Advantages of the HMM-based generation synthesis
approach are
 Its voice characteristics can be easily modified,
 It can be applied to various languages with little
modification,
 A variety of speaking styles or emotional speech
can be synthesized using the small amount of
speech data,
 Techniques developed in ASR can be easily
applied,
 Its footprint is relatively small.
IV. BUILDING THE CORPUS
The corpus created for the said research
consist of highly professional male speaker. The
total size of database consist of 100 SMS which are
commonly used in day to day life. The SMS are
designed which covers all the festivals, Love,
Birthday wishes, Breakup messages, Great thoughts
for inspiration, Funny SMS and special SMS like
wedding anniversary, Praising someone etc. A noise
less environment like a specially designed recording
studio is required to avoid background noise while
recording the speech files [4]. Recording is done at
recording studio with high professional speaker. The
distance from the microphone to mouth, speaking
volume and speaking style is kept constant till the
completion of recording.
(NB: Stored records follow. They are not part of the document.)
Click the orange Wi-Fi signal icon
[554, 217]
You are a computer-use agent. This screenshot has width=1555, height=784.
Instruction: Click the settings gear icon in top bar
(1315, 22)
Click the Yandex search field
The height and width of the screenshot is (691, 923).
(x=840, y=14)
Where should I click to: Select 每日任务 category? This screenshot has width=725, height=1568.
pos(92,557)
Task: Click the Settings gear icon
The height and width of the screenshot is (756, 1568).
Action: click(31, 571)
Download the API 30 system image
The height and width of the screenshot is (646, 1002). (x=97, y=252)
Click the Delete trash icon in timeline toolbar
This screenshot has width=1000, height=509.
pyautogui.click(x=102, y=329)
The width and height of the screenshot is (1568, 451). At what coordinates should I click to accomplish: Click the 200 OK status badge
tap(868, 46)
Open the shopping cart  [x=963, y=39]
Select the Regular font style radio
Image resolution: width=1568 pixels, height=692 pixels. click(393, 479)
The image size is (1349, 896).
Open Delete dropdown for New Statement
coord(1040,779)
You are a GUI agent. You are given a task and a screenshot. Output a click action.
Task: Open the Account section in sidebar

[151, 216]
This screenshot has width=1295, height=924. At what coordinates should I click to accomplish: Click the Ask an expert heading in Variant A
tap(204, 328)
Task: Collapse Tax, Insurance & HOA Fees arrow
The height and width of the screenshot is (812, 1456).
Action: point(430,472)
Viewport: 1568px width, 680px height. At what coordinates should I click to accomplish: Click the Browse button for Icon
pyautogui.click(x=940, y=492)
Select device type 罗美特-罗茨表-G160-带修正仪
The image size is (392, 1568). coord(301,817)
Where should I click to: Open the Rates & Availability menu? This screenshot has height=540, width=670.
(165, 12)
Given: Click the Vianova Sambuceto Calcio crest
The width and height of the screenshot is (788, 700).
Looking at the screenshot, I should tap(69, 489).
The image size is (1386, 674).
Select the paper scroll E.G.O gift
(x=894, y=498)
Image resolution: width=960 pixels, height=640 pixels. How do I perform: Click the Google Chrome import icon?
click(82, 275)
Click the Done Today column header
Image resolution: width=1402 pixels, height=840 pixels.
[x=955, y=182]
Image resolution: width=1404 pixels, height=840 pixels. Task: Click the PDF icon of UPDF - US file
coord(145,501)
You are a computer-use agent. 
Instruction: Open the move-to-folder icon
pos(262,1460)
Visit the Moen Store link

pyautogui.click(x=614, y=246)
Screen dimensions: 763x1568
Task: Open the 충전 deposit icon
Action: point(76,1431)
In this analysis the system
is trained with the built up database. For testing the
random sentence are designed which are out of
database to check the intelligibility of actual
working of TTS.
V. EXPERIMENTAL OBSERVATIONS
Analysis is one of the important tasks of
any work. It does the evaluation of the work.
Analysis helps the developer to know how effective
the system is and also helps in understanding the
flaws. The results of the analysis can lead the
development of the work in a completely new way.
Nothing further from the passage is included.